WRITTEN REQUEST:
Copy the items from the line containing "The width and" through the end, swapping "pink" for "yellow" and keeping everything else unchanged. Leave out the pictures.

____ RECORDED DATA

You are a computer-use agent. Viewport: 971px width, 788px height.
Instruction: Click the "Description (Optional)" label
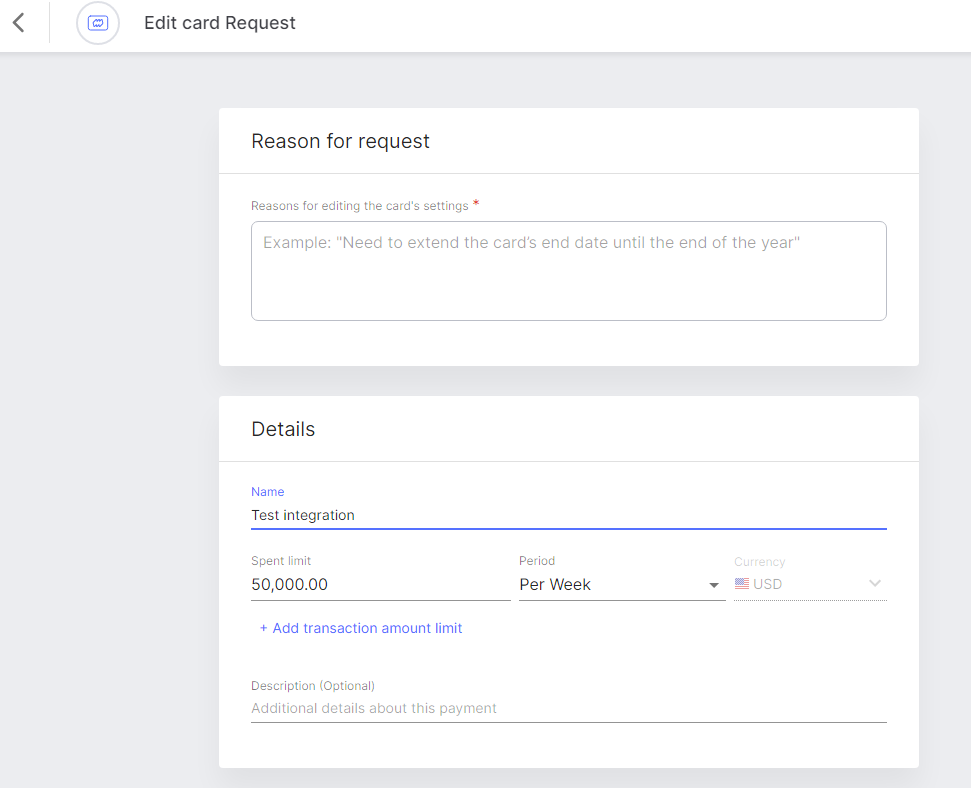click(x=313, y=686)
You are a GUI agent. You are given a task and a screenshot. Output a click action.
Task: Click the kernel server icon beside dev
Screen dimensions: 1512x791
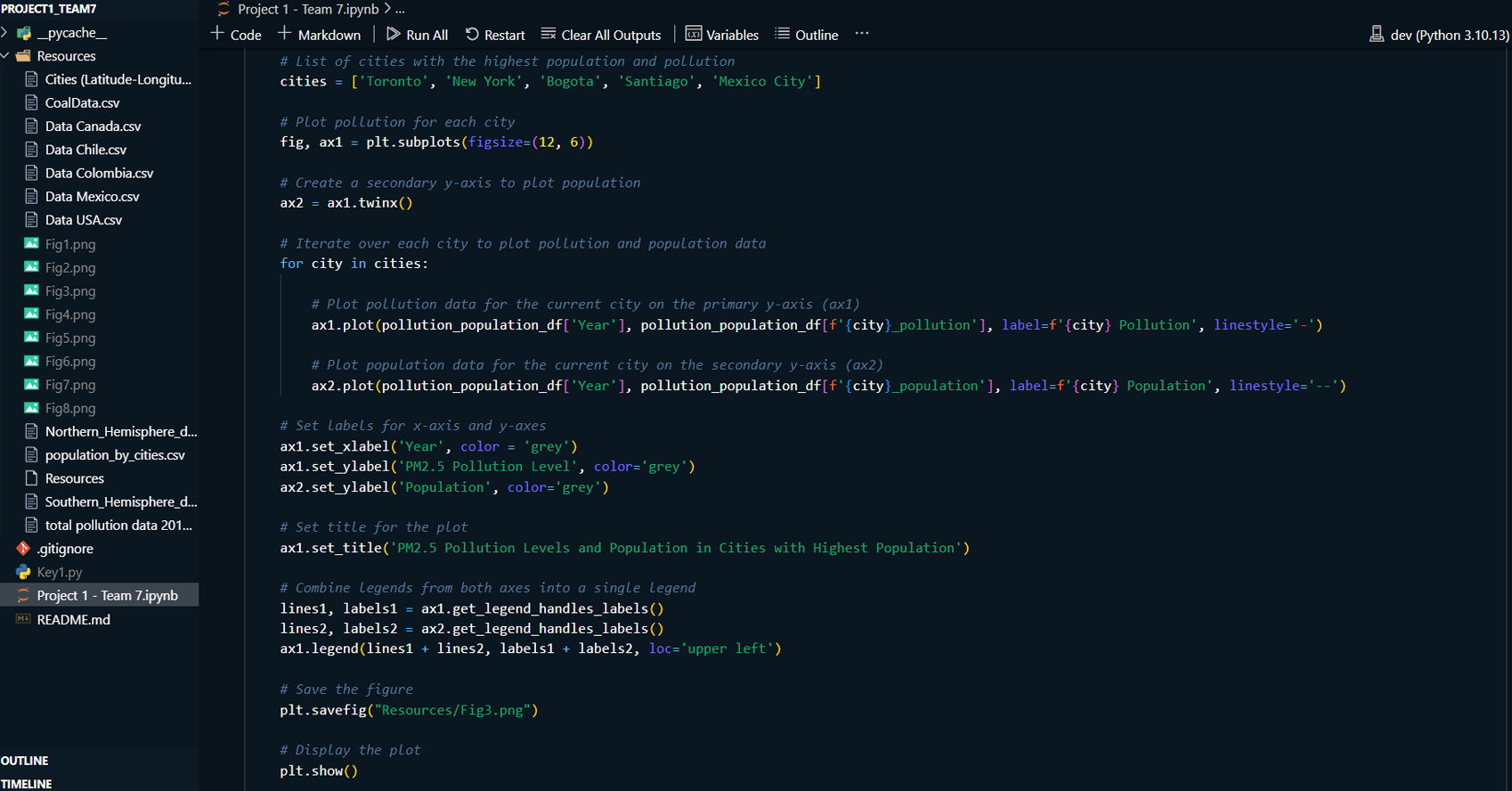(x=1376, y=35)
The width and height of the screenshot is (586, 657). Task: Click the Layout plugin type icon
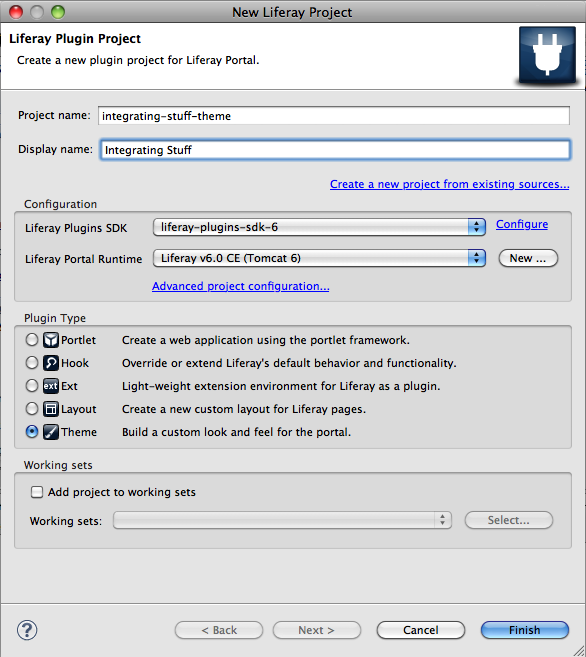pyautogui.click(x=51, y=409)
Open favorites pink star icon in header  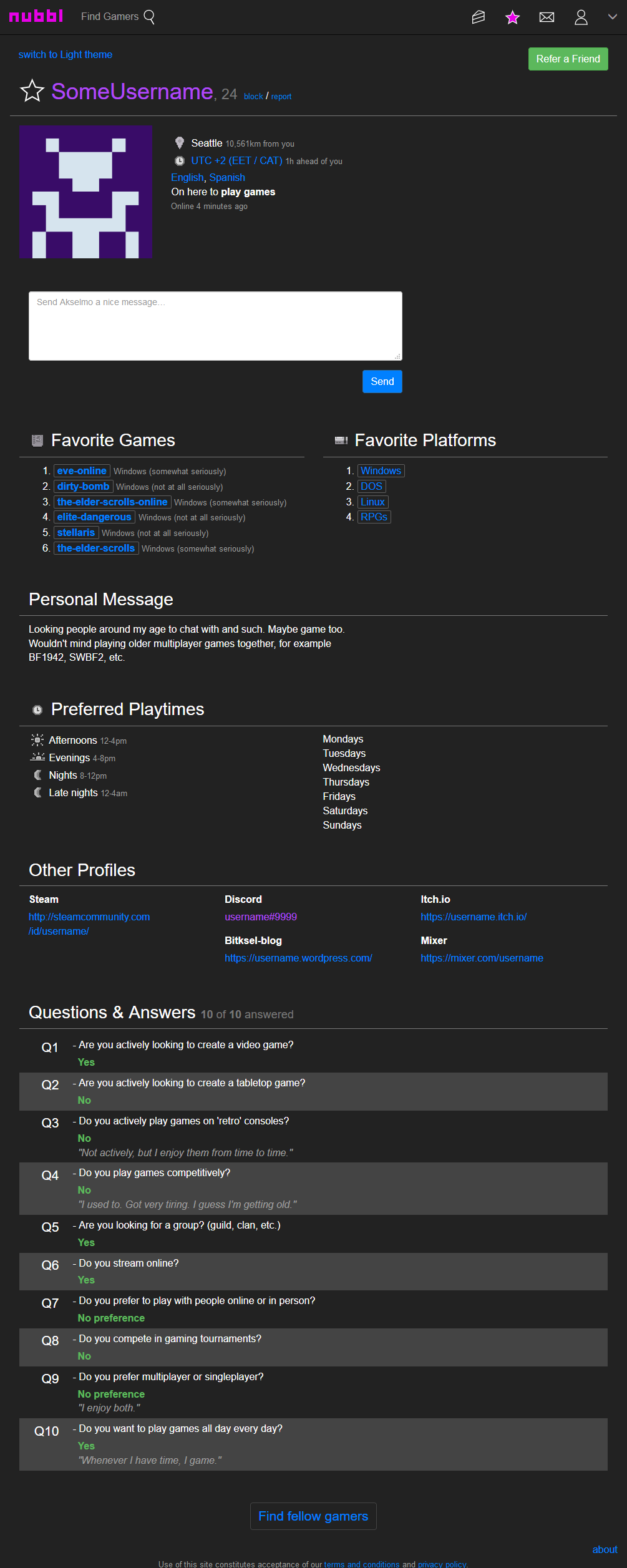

________

IN RESPONSE:
The width and height of the screenshot is (586, 657). Task: Click the Layout plugin type icon
pyautogui.click(x=51, y=409)
Open favorites yellow star icon in header  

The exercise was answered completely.